A fireplace can be a big draw when selling a home, and a warm, cozy fire on a cold day can help create the perfect scene. It will heat up the home and also allow visitors to imagine themselves relaxing by the fire after a long day.
But a neglected and messy fireplace with spilled ashes and a dirty rug can be a turnoff. So, if the home you’re selling has a fireplace, take some time to make sure it’s well maintained and safe with these tips.
Have It Cleaned. Your fireplace should be cleaned by a professional annually, and even more frequently if you use it often. You should also inspect the fireplace on a regular basis, checking for soot buildup in the chimney. This is particularly important because soot is flammable. You also want to look for buildup of creosote, the residue that’s left behind after burning wood in your fireplace.

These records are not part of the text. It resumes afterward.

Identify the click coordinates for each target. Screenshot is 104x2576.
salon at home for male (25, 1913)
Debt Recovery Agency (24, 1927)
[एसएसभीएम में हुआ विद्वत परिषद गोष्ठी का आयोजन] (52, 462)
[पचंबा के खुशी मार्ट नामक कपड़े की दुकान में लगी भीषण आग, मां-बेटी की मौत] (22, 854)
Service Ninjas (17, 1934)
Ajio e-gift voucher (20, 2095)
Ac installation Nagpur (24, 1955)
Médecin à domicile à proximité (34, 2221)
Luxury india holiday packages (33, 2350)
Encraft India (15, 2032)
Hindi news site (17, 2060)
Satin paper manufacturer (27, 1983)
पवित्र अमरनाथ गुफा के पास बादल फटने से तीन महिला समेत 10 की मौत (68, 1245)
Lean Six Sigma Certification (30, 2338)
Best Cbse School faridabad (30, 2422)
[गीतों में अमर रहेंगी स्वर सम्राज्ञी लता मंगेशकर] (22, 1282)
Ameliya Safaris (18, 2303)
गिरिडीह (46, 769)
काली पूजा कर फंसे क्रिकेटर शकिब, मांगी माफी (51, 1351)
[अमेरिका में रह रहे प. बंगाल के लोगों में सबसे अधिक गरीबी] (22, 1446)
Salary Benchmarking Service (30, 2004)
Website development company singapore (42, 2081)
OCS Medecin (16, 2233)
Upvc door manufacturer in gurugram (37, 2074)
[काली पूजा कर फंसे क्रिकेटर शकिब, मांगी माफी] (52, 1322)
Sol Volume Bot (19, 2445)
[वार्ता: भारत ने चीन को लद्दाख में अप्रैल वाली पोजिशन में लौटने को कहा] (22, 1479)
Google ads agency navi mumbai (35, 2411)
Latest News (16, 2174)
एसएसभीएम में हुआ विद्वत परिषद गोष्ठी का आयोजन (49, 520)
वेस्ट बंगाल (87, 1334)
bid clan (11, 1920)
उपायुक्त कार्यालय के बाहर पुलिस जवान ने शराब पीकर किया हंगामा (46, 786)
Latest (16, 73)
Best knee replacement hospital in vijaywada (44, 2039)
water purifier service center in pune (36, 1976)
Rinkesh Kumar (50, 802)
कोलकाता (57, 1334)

Also, your chimney’s cap should be covered with mesh, to keep animals, such as squirrels, birds and even bats from entering your home via the chimney. Have it inspected regularly. If you hear or see signs of potential animal activity, such as scratching by a squirrel or bird calls, inspect the covering or call a professional to do so.
Setting a Fire. If you decide to light a welcoming fire when potential buyers visit the house, start by opening a nearby window just a bit so that smoke doesn’t fill your home. Place the kindling and wood inside the fire and make sure the damper is open. For a test, light a match and blow it out; if the smoke from the match goes up the chimney, all should be good. Another helpful step is to invest in a nonflammable rug to keep in front of the fireplace. This way, your carpet won’t be damaged by any sparks or embers from the fire.
Keep It Clean. When your fireplace isn’t being used, keep the area neat and organized. Clean the space where logs burn every week or as ash builds up, making sure to leave a thin layer of ash because it will work as insulation. Also, be sure to clean the slate and brick around the fireplace, and keep tools and logs organized.
In the end, it’s all about setting the perfect scene, whether the fireplace is in use or not.